Si vous voulez savoir ce qui préoccupe vraiment deux pays, n’écoutez pas les discours. Observez plutôt les mots qu’ils ne prononcent jamais tout seuls. Dans le cas de l’Iran et du Pakistan, un mot revient sans cesse au sein d’un duo étrangement inséparable : « commerce et sécurité ». Et lorsque la « sécurité » se cache toujours derrière le « commerce », il y a fort à parier que le commerce n’est pas le véritable moteur.
Sur le papier, la relation entre Téhéran et Islamabad devrait être l’une des grandes alliances du monde musulman. Deux grandes nations musulmanes, partageant une frontière de près de 900 kilomètres, confrontées à des défis économiques similaires et dont les liens culturels et religieux se recoupent. En réalité, leur histoire a été un cours magistral de distance polie, de suspicion occasionnelle et de « coopération » entre voisins qui n’a lieu que lorsqu’il y a un problème commun à résoudre ou une menace commune à éviter.
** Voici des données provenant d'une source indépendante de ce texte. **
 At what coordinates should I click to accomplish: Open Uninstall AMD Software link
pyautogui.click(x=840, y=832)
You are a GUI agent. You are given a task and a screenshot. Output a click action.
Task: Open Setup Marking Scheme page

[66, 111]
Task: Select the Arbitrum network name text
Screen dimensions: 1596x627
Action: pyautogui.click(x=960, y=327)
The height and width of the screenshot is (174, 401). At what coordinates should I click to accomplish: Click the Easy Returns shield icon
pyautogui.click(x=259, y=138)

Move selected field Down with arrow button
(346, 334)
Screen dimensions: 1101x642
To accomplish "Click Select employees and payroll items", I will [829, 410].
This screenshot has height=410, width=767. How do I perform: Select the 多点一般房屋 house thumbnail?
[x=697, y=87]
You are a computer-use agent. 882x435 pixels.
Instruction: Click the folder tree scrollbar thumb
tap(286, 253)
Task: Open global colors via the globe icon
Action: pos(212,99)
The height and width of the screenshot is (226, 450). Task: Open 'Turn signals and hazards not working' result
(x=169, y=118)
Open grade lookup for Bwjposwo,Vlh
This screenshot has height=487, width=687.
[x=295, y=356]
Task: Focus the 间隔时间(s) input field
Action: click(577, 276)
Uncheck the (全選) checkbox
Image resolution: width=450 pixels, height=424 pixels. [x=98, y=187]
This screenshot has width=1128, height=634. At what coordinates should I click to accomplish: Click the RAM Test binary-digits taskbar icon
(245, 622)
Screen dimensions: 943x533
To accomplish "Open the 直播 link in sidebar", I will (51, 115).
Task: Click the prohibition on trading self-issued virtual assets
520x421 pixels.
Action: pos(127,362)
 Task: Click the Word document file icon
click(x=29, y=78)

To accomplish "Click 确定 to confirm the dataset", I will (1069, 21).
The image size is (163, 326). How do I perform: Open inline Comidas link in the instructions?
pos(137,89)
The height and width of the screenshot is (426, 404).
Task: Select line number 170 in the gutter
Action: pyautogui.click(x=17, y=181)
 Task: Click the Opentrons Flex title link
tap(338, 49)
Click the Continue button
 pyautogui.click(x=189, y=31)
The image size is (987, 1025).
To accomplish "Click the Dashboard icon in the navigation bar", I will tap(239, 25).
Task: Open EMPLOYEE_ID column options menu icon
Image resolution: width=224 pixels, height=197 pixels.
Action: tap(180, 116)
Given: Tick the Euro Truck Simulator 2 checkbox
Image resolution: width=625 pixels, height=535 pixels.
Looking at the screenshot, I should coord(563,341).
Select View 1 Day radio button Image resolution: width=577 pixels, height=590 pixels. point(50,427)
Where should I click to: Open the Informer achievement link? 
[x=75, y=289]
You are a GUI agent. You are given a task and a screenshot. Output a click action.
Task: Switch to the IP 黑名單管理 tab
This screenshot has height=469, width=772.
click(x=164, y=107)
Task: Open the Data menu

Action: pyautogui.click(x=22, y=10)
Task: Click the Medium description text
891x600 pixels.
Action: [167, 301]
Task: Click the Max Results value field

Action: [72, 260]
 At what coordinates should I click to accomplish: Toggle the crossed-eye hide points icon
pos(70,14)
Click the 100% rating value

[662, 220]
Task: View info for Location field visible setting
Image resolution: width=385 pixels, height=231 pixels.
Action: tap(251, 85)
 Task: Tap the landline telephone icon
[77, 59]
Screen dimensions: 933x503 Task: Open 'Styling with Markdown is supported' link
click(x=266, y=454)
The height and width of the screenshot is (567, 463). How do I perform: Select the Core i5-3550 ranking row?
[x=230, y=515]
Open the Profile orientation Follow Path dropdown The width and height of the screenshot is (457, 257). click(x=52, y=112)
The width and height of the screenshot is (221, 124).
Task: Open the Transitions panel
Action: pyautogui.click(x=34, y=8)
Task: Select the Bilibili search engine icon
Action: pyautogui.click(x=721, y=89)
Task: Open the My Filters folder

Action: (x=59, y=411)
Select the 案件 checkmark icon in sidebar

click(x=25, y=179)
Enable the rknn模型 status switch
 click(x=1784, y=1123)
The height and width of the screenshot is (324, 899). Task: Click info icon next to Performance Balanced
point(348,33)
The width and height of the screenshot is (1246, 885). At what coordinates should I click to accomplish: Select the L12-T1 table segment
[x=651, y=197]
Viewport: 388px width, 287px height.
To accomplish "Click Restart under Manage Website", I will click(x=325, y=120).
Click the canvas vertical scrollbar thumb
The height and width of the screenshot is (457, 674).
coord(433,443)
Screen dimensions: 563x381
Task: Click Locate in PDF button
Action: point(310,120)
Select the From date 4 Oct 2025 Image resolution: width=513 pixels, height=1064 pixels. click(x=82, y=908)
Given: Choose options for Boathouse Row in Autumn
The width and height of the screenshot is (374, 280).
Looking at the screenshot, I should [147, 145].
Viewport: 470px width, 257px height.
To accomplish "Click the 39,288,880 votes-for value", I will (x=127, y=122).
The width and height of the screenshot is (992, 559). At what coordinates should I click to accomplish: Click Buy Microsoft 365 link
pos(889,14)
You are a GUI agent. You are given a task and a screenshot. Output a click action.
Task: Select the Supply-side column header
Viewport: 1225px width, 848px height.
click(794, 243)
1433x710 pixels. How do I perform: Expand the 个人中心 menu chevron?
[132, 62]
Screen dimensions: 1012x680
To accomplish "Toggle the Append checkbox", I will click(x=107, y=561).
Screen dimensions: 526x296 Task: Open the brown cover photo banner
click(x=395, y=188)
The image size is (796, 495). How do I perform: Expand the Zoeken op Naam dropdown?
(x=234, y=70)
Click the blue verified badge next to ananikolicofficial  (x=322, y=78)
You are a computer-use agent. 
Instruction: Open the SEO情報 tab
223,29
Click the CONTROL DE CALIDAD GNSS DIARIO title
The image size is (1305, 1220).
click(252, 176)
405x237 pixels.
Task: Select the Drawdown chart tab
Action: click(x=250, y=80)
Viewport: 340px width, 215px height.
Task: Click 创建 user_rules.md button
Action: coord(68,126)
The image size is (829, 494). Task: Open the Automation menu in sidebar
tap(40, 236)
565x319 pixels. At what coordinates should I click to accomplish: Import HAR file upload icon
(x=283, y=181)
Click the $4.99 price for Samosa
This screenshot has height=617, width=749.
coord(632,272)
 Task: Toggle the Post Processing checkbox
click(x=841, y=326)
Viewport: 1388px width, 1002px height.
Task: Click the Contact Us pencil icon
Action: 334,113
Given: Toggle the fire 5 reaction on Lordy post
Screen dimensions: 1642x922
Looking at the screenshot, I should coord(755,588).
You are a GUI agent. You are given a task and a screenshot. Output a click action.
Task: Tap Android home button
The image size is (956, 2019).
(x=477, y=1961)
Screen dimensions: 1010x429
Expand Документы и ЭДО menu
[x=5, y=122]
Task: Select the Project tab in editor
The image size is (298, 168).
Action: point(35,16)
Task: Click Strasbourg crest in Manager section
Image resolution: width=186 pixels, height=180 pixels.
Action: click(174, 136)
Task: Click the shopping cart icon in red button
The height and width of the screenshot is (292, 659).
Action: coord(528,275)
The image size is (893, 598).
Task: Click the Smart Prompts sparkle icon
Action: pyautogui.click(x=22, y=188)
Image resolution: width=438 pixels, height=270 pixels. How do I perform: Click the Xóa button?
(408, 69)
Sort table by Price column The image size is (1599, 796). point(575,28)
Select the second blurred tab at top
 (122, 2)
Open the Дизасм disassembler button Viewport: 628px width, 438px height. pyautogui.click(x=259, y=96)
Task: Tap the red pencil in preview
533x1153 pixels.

Pourtant, ces derniers mois, les observateurs ont remarqué quelque chose d’étrange : Le régime militaire pakistanais le plus favorable à Washington depuis des années, dirigé par le chef d’état-major de l’armée (COAS), le général Asim Munir, a échangé des sourires chaleureux avec la République islamique d’Iran. En février, l’Iran a exprimé sa solidarité avec le Pakistan lors des tensions frontalières avec l’Inde. En avril, le Pakistan a fermement condamné l’assaut militaire israélien de 12 jours contre l’Iran. Pour l’observateur occasionnel, cela pourrait ressembler à une accolade fraternelle qui aurait dû avoir lieu depuis longtemps.
Il n’en est rien.
Une relation bâtie sur du sable
Pour comprendre pourquoi, il faut remonter à 1979, l’année qui a changé le Moyen-Orient et l’Asie du Sud d’une manière encore perceptible aujourd’hui. La révolution islamique iranienne a renversé le Shah, exaspéré Washington et créé une théocratie chiite à l’idéologie révolutionnaire. Presque immédiatement, l’Arabie saoudite, allié indispensable de l’Amérique dans le Golfe et défenseur autoproclamé de l’islam sunnite, a commencé à contrer l’influence de l’Iran en finançant des mouvements religieux sunnites dans l’ensemble du monde musulman.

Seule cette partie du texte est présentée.